Glass-Steagall was partly repealed in 1999 by President Bill Clinton. Joseph Stiglitz, for example, blames the repeal and notes it was against his advice. Glass-Steagall was initially put in place in 1933 to segregate commercial and investment banks. Commercial banks were not allowed to invest in securities, and investment banks were not allowed to accept deposits.

But the vast majority of economists and politicians see Glass-Steagall as irrelevant to the crisis. The financial institutions that were in huge trouble — including Fannie Mae, Freddie Mac, Bear Stearns, AIG, and Lehman Brothers — none of them would have been subject to Glass-Steagall’s provisions. Even President Obama has gone on record in Rolling Stone in agreeing that Glass-Steagall is not relevant.

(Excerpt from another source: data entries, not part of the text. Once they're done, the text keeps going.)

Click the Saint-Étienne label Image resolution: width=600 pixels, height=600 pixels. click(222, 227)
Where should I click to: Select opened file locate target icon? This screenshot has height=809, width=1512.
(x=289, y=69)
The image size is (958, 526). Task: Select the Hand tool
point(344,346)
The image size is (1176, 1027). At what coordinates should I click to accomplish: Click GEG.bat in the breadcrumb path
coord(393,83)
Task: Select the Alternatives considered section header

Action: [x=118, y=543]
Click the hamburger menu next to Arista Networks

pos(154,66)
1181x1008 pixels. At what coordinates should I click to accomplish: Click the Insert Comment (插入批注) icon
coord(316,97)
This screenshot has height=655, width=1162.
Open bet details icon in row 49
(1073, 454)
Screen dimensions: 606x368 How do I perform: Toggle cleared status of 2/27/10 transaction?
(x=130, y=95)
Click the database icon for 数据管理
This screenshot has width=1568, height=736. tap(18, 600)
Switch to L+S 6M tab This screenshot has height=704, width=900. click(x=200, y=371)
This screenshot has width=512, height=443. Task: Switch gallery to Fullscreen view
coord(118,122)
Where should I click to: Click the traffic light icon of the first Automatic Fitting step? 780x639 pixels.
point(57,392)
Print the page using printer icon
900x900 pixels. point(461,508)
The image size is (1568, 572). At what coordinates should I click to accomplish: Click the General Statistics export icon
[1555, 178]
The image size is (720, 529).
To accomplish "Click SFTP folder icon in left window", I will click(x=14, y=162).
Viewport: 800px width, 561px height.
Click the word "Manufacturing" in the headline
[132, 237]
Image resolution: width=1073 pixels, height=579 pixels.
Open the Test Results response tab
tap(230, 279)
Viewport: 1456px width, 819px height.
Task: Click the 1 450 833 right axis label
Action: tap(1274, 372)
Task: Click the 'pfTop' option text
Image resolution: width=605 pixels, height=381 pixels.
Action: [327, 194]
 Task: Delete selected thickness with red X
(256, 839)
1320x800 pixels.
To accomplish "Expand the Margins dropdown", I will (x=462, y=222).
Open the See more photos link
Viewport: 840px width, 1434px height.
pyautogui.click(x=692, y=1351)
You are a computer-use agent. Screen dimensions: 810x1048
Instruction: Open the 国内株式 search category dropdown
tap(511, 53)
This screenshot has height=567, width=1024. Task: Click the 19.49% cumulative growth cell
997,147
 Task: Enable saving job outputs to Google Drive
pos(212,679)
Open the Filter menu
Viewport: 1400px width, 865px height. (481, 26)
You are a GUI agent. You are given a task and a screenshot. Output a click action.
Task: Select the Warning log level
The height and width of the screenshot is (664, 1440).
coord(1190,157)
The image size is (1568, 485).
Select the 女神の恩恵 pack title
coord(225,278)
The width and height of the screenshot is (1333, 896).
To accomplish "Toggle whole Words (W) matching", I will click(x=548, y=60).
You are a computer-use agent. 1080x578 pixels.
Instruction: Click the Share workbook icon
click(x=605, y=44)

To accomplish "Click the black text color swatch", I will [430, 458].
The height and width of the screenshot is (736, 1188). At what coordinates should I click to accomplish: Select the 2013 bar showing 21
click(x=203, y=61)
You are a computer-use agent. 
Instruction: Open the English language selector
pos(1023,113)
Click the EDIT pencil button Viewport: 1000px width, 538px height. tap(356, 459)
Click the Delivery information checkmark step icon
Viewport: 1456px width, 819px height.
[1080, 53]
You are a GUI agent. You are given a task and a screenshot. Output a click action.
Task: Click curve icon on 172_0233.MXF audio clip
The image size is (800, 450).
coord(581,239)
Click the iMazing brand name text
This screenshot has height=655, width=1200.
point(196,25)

(And notice the implicit model of how economies work, if we are to think that a partial repeal of Glass-Steagall is the culprit: bureaucrats will issue thousands and thousands of regulations — but if they get one rule wrong, the whole thing’s gonna collapse.)

At this point, fans of increased regulation shift ground. Instead of blaming deregulation, they suggest that a lack of new regulation is to blame. Yes, the amount of government regulation increased before the crisis, they will grudgingly admit, but the economy grew at an even faster rate and government regulators couldn’t or didn’t keep up.

This raises an intriguing new set of issues, and perhaps an analogy to soccer or any sport is helpful here. Suppose that soccer becomes increasingly popular and more matches and leagues come into existence. Does it follow that we need to increase the number of soccer rules? Or that we need to hire more soccer referees? Or is a better analogy that people are inventing brand new sports, all of which require new rules and more regulators? But does it even follow that government should make up the rules for the new sports — aren’t players and the leagues and the sports associations themselves capable?

All good questions. But note that we have now moved decisively away from the Deregulation hypothesis, as we should. Deregulation means that existing practices were unleashed. Innovation is when new practices come into existence. So if we are to blame new financial instruments, then we should be criticizing innovation rather than deregulation.

All of this matters to all of us, whether we are average voters or professional policy-makers, because the Deregulation caused the crisis thesis carried the day in frantic policy circles as the crisis became apparent, and since 2008 the amount of regulation has increased on an accelerating trajectory.

But if the data show that regulation was increasing in the lead-up to the crisis, then that policy reaction was the wrong one — and one that has mis-diagnosed the problem, wasted huge amounts of money, stifled recovery activity, and set the stage for worse problems down the road.

And since the data do show increased regulation before the crisis, perhaps we should consider some heretical suggestions: Maybe all of the regulations caused the problem. Maybe centralized control is the fly in the ointment. And maybe — just maybe — asking politicians and their appointees to run something as complex as a modern economy is just asking for trouble.